### Metin Bölümü
++++++++

29 Ocak 2013 Salı

Finansal Piyasalarda 2013 yılı ve Risk Yönetiminin Artan Önemi----- Yarına Övgüde ilk konuk yazar -------- Sayın Güneş Kasap - Risk Active


Efendim bugün Yarına Övgü'nün misafiri var, yani ilk konuğum da geldi,  Risk Active'den ( www.riskactive.com ) Sayın Güneş Kasap geçtiğimiz yılı (2012) ve içinde bulunduğumuz yılı ve ekonomik ortamı, bir ekonomist, bir risk yöneticisi gözüyle yorumlayacak. Sadece finans sektörünü değil reel sektörü, yatırımcıları, piyasaları ilgilendireceğini düşündüğüm bu makalesini sizlerle paylaşıyorum.

Not: Risk Active  'Risk Yönetimi' konusunun lider kurumu olup,  Güneş hanımın makalesinde geçen 'Volatilite' kelimesini 'Piyasada Fiyat Dalgalanması' olarak düşünmenizde fayda olacaktır.


 Finansal Piyasalarda 2013 yılı ve Risk Yönetiminin Artan Önemi

Finansal piyasalarda günün sonunda ne olacağını %100 ihtimalle bilebilmek falcılıktan farklı değil, fakat %100 ihtimalle bildiğimiz bir şey var ki 2013 yılı 2012 den çok farklı olacak. Özellikle kur cephesinde 2012 yılı belki de tüm zamanların altın yılıydı. USDTRY kuru neredeyse sabit kur rejiminin olduğu dönemlerdeki kadar dar bir bantta hareket etti. 

Yurtdışı piyasalarda ise 2011 yılının yangın ortamından sonra 2012 yılı iyimserliğin hakim olduğu bir yıl oldu ve ülkemiz piyasaları da bu global ortamdan oldukça iyi bir şekilde faydalandı. Hem faiz hem de borsa cephesinde herkesin yüzünü güldüren bir yıl oldu 2012.

Sonuç itibariyle kurların dar bir bantta dalgalandığı, faizlerin tarihin en düşük seviyelerine geldiği, borsanın rekor üstüne rekor kırdığı 2012 yılından sonra esas soru işareti 2013 yılında neler ile karşı karşıya kalabileceğimiz noktasında kafamızı meşgul etmekte.

Sonda söylenmesi gerekeni başta söyleyelim: Hangi açıdan bakarsak bakalım 2013 yılı 2012 kadar rahat, seçeneklerin sınırlı olduğu, öngörülebilir bir yıl olmayacak gibi görünüyor.

++++++++

Yukarıdaki 2013 finansal piyasalar yazısından "29 Ocak 2013" ile başlayıp "makalesini sizlerle paylaşıyorum." ile biten kısmı değiştirmeden çıkarın.

++++++++

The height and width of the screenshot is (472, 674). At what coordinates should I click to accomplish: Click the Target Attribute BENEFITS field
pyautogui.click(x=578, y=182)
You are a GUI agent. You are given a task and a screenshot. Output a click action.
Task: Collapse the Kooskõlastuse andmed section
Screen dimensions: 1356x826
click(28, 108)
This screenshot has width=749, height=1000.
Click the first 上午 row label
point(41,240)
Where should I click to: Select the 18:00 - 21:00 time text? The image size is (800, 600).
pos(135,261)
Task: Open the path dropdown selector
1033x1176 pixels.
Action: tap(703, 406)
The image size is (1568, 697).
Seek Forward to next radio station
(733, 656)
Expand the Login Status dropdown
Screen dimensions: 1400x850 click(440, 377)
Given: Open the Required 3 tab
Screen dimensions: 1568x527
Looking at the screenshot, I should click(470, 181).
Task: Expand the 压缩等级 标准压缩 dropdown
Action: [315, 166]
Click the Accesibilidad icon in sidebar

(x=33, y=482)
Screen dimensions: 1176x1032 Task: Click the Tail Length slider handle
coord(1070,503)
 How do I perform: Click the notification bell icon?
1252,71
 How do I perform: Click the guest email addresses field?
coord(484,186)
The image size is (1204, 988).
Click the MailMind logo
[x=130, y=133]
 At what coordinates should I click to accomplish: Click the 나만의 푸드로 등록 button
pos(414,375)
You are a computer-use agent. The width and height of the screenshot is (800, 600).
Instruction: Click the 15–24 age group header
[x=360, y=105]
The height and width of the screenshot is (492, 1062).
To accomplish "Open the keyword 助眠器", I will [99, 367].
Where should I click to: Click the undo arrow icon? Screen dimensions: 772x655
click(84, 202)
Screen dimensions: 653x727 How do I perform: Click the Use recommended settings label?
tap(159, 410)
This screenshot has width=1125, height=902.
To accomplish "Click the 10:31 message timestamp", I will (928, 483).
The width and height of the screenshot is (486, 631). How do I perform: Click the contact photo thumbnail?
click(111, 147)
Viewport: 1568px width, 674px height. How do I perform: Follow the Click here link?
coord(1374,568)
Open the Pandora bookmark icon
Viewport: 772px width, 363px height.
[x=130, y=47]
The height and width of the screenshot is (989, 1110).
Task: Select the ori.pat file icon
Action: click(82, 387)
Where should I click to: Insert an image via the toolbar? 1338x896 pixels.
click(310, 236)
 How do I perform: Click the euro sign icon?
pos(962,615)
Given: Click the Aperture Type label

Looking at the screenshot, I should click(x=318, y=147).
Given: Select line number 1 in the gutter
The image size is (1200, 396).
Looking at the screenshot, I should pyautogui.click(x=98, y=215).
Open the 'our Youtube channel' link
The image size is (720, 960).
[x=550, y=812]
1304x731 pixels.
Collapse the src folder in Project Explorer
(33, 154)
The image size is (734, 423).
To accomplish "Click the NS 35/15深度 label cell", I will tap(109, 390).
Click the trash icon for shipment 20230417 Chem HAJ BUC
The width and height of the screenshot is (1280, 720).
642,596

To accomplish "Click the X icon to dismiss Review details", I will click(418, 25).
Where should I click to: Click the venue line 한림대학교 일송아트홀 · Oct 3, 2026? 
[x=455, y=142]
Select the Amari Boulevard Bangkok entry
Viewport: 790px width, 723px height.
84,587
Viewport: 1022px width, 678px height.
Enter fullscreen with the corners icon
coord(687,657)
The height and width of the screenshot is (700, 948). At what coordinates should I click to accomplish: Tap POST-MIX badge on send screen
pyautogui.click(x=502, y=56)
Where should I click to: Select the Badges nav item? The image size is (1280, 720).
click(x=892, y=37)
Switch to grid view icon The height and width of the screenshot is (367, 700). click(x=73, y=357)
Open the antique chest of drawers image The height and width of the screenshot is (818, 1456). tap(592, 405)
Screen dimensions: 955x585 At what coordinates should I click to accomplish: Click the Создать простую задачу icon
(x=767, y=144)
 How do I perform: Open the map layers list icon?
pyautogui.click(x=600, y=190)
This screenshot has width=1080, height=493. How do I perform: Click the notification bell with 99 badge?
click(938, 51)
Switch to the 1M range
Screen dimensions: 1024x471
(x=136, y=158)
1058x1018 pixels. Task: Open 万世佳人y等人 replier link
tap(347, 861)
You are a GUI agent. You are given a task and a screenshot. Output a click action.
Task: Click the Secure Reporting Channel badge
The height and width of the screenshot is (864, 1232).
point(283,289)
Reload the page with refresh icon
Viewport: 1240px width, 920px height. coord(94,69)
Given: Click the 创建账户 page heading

++++++++

### Yanıt
29 Ocak 2013 Salı

Finansal Piyasalarda 2013 yılı ve Risk Yönetiminin Artan Önemi----- Yarına Övgüde ilk konuk yazar -------- Sayın Güneş Kasap - Risk Active


Efendim bugün Yarına Övgü'nün misafiri var, yani ilk konuğum da geldi,  Risk Active'den ( www.riskactive.com ) Sayın Güneş Kasap geçtiğimiz yılı (2012) ve içinde bulunduğumuz yılı ve ekonomik ortamı, bir ekonomist, bir risk yöneticisi gözüyle yorumlayacak. Sadece finans sektörünü değil reel sektörü, yatırımcıları, piyasaları ilgilendireceğini düşündüğüm bu makalesini sizlerle paylaşıyorum.